Actor Willem Dafoe provides narration for the film, presenting Celeste’s life story with ironic grandiosity. Through this narration, we get a glimpse into the true worldview of the film. In a scene in the first act, after the thirteen-year-old Celeste performs the song she wrote to memorialize the victims of the shooting, Dafoe’s narration describes how representatives at her record label would encourage her to change the “I” pronouns in her lyrics to “we,” symbolizing how tragedy is often commodified in a way consumers can personally embrace.
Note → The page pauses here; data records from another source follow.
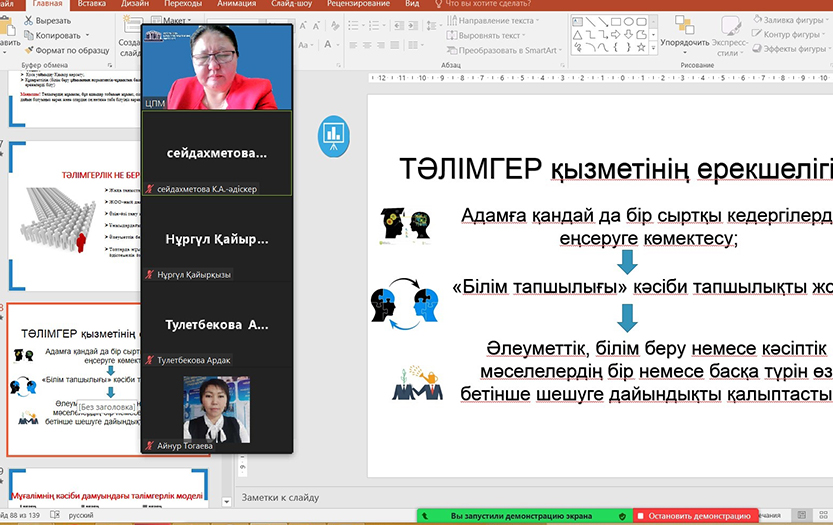Open the Вставка ribbon tab
Screen dimensions: 833x525
pyautogui.click(x=91, y=4)
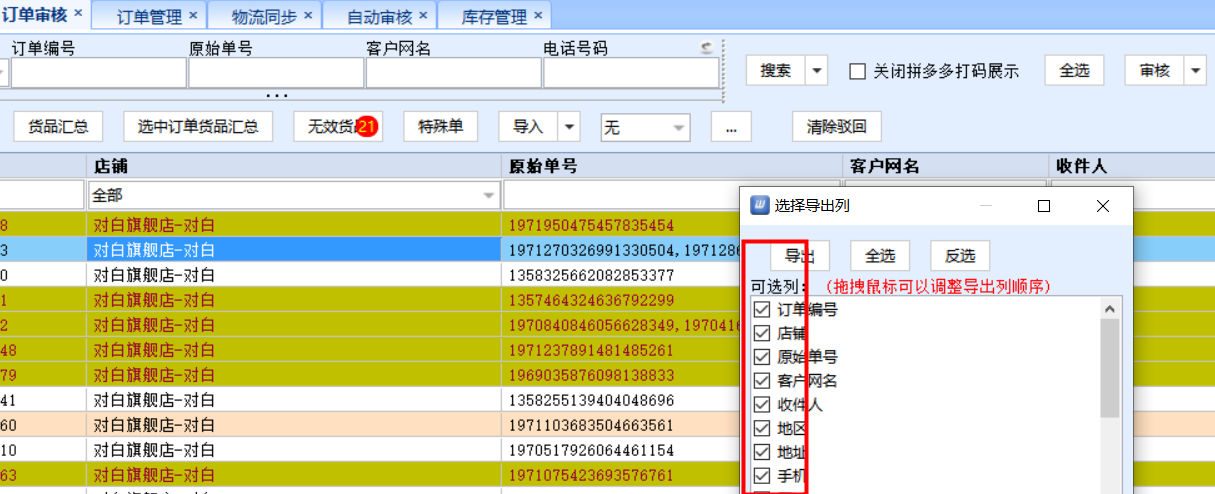Image resolution: width=1215 pixels, height=494 pixels.
Task: Click the red 21 badge on 无效货品
Action: point(367,127)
Another noteworthy narration comes at the end of the film as Celeste performs her concert. Two songs in, she addresses the audience, chanting about how people have tried to keep her down, but she has overcome. The fans look on with tears in their eyes, though the audience knows Celeste is putting on a facade. The Dafoe narration that follows describes how in a dream, Celeste sold her soul in order to bring her music to her fans.

Upon release, the film saw a number of criticisms ranging from the unlikability of Portman’s performance, as well as the handling of the films sensitive subject matter.
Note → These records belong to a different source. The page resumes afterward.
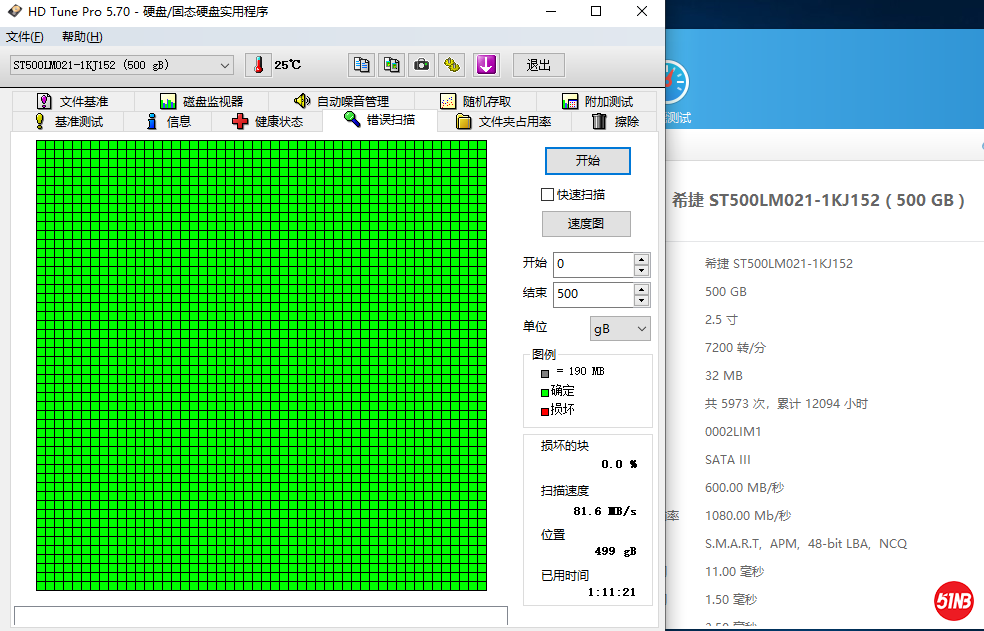Open the 文件夹占用率 tab
Viewport: 984px width, 631px height.
click(504, 121)
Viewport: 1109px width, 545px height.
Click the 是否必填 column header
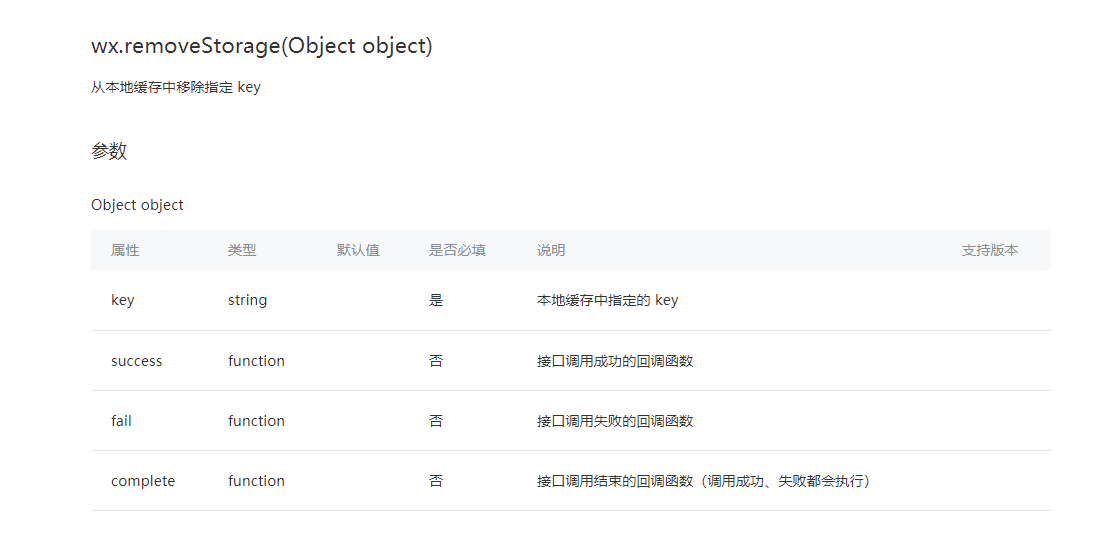click(457, 250)
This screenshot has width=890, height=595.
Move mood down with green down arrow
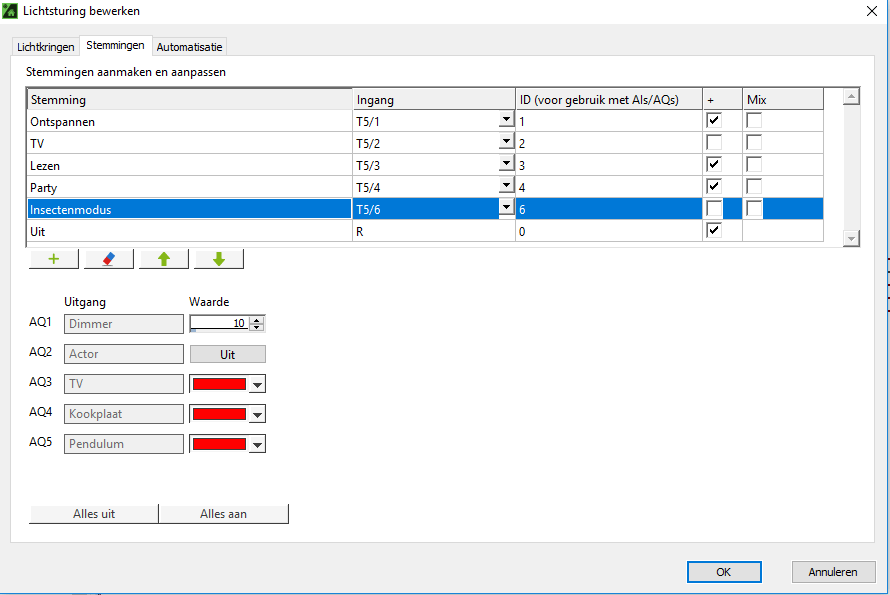tap(219, 259)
Criticisms of Portman’s performance are, to put it bluntly, misguided, and bring to mind how seldom male actors are criticized for playing “unlikeable” characters. Many of the same words used to describe Portman as Celesteemotionally unhinged, whiny, combativecould easily be applied to beloved male characters for which the actors were praised, like Joaquin Phoenix in “The Master,” Mark Zuckerberg in “The Social Network,” and Robert De Niro in “Raging Bull” and “Taxi Driver,” to name a few.
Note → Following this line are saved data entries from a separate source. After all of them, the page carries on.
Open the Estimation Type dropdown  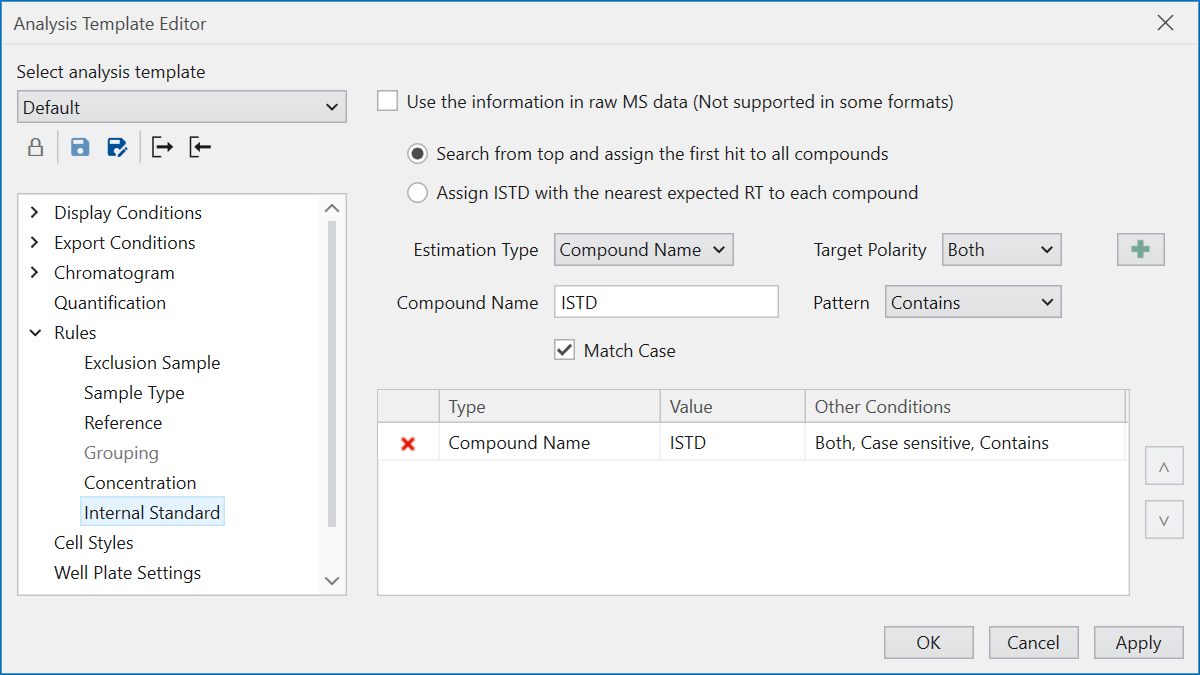[x=643, y=250]
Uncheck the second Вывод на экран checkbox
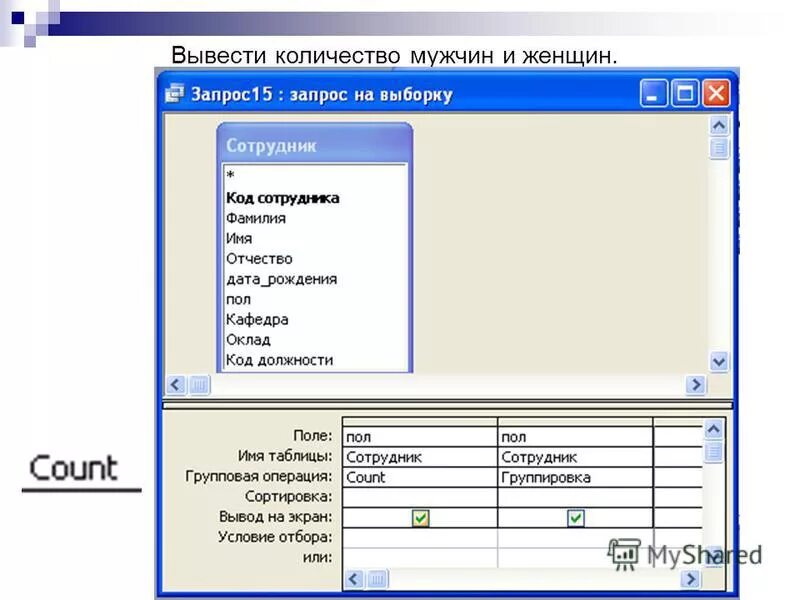The height and width of the screenshot is (600, 800). 576,516
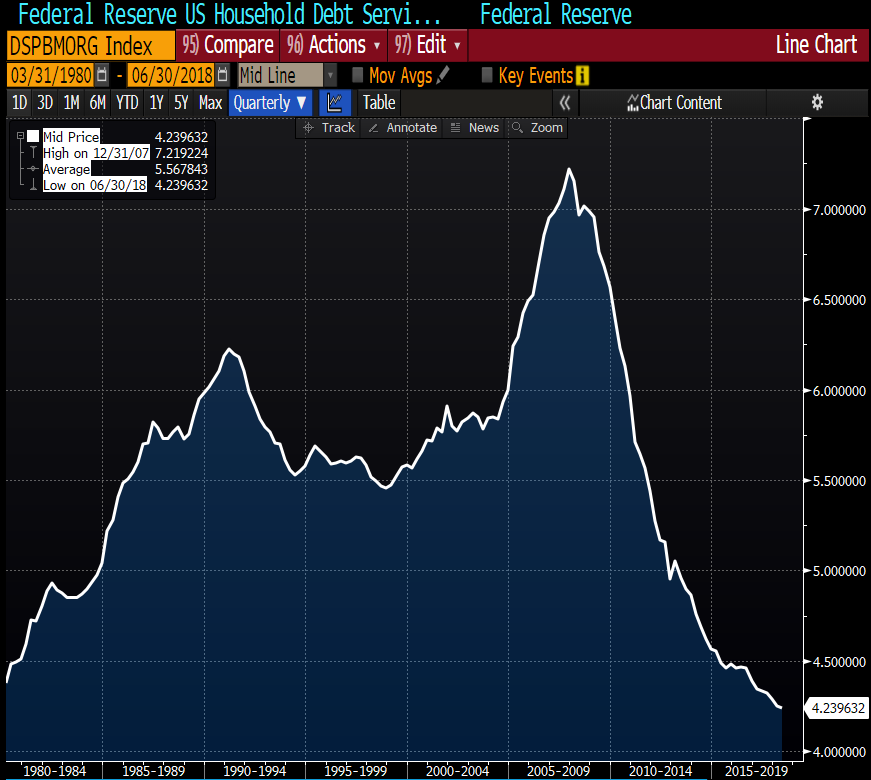Open the end date calendar picker
The image size is (871, 780).
(222, 76)
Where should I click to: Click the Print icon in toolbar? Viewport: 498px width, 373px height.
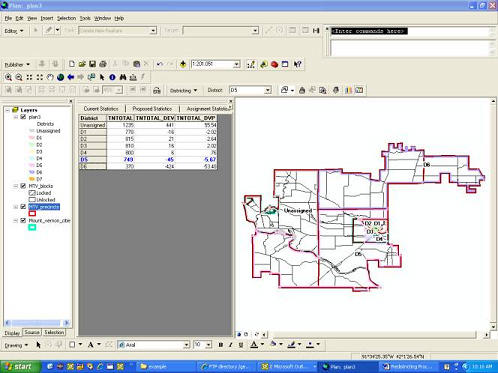click(x=103, y=64)
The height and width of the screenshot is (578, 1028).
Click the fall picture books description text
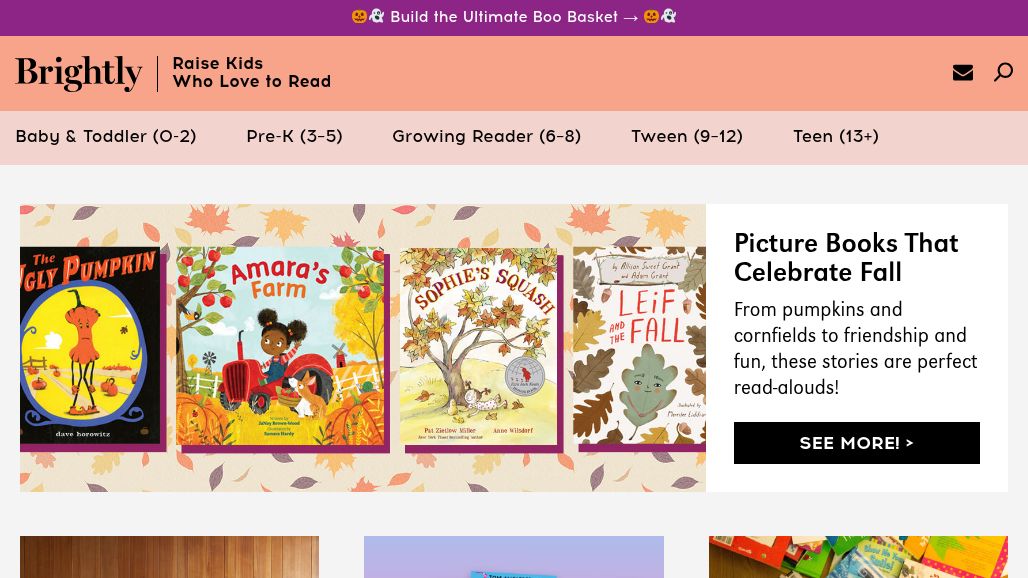(855, 348)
Women aren’t given the same leeway to portray characters whose emotional turmoil manifests itself in attractive ways. The idea that Portman’s depiction of the character is inherently bad simply because the character herself is “whiny” or “unhinged” seems to stem from a fundamental misunderstanding of what acting is, as well as a deeply rooted notion that female characters must not only be attractive; they must be likeable.

The criticisms surrounding the narrative of the film are more complicated. While the strengths of the film lie in its Nihilistic worldview, the choice to make a child victim of a school shooting into an almost immediately unsympathetic character is a ballsy one, and one which understandably left a bad taste in the mouths of some reviewers.

Celeste, however, does not stand in for literal victims of violence. In a way, she’s an allegory for American society: She’s exposed to such horrific brutality that all she knows to do is capitalize off of it, masking her pain in platitudes about strength and overcoming, though she herself is hopelessly damaged beyond repair.

There’s a long history of films that center raw and topical acts of violence; in recent memory, “We Need to Talk About Kevin” about a school massacre and “Patriot’s Day” about the Boston Bombing come to mind. These films are about the acts of violence themselves; while “Kevin” explores the psychological motivation behind such acts, “Patriot’s Day” turns its subject matter into a hero narrative about the courageous individuals who helped bring the bombers to justice.

As the American public grows more desensitized to acts of domestic terrorism, “Vox Lux” is a departure from typical narratives surrounding acts of violence. It does not intend to explain, nor comfort – it aims to reckon with what this violence has done to American society. The message of the film speaks to how we water down tragedy with platitudes and immerse ourselves in a culture always looking to profit off of the things it doesn’t know how to deal with.

This is not a film about shootings, nor is it a film about pop music. It’s a film about how American culture, both the violent and commercial aspects, turns monsters into celebrities, and celebrities into monsters. All the while, the American public does what it does best: blindly and desperately embraces the empty messages of hope and strength the machine produces.